The Day I Finally Decided to Plan My Meals
As a serial nondinner-planner with a husband, two little kids and a full-time job, I would start thinking about what meal I was going to make each night around 3 p.m. most weekdays. This usually entailed taking a trip to the supermarket after work; other times, it would be, "Hmm, I have chicken, and some spinach that's probably about to go bad...What can I do with them?" So, the system was decent enough, but I could do without scrambling to the supermarket three times a week. Plus, having the "What's for dinner?" question hanging over my head daily was starting to become annoying. The worst was that my thrown-together dinners were usually pretty weak.
Then one Sunday afternoon about four years ago, I decided to try and make a proper meal plan. I definitely felt unsure about it and had to shake off thoughts of, "Who am I kidding? This isn't going to work!" But, it ended up being one of the best things I ever did for my sanity—and I've been meal planning ever since. Some weeks are better than others, but overall, meal planning has been a game changer. Less stress in my life. More tasty dinners. Even less money spent at the grocery store, since I often base meals on what I already have in my fridge, freezer or pantry. Win-win-win.
There are not many rules to meal planning. But here's what I've found helps:
1. Write it down.
Plenty of great services exist to help you; but, I just use a pen and paper.

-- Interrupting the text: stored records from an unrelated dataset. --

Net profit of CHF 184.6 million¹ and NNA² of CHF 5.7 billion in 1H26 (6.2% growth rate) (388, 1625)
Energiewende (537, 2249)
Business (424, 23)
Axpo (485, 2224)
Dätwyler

I went through a chalkboard phase, but gave up on that because it felt a little too public (I like keeping my notes to myself; then I can change them at the last minute and no one in my family is the wiser).
2. Look at your calendar.
How many nights will you be home for dinner that week? How many people will be joining you? I usually cook five nights a week and leave the other two for eating out or ordering in. Sometimes, I'll check the weather, too. If it's going to be cold and rainy I'll make something like soup or baked pasta.
3. Keep the bar low.
When people hear I work all day and cook dinner for four people most nights, they think I might be nuts. But here's some real talk: most of the weeknight meals at my house are essentially some variation on a main ingredient + olive oil + salt + pepper. For example, pork tenderloin roasted in a hot oven; chicken thighs under the broiler; cod fillets pan-fried. Sides follow the same formula. On a recent Monday night: broccoli sautéed with garlic and olive oil; and, potato wedges roasted with olive oil and salt. Here's another: cut-up raw carrots and celery; baguette slices spread with garlic butter and warmed. You get the idea. Lemon juice and herbs also figure prominently in this no-recipes playbook.
4. Make a shopping list.
I assess my pantry and fridge, to make sure I have the basics, then I write all of the ingredients I need for the week's meals on a list and grocery shop once a week.
5. Do a post-mortem.
There's one more thing that has been a big help to me in planning my meals: a dinners journal. It is totally nerd-tastic and I love it. A few recent entries:
Keeping a dinners journal ensures that great recipes don't disappear into the black hole of my culinary memory. It reminds me that drumsticks work really well with that crispy ginger-lime chicken recipe. It also keeps other dishes from getting too much play (my apologies to the sausage/spinach/white bean soup I made so often that none of us can eat it anymore).
Lastly, paging through my dinners journal kind of makes me feel like a boss. Even if my inbox is still a disaster.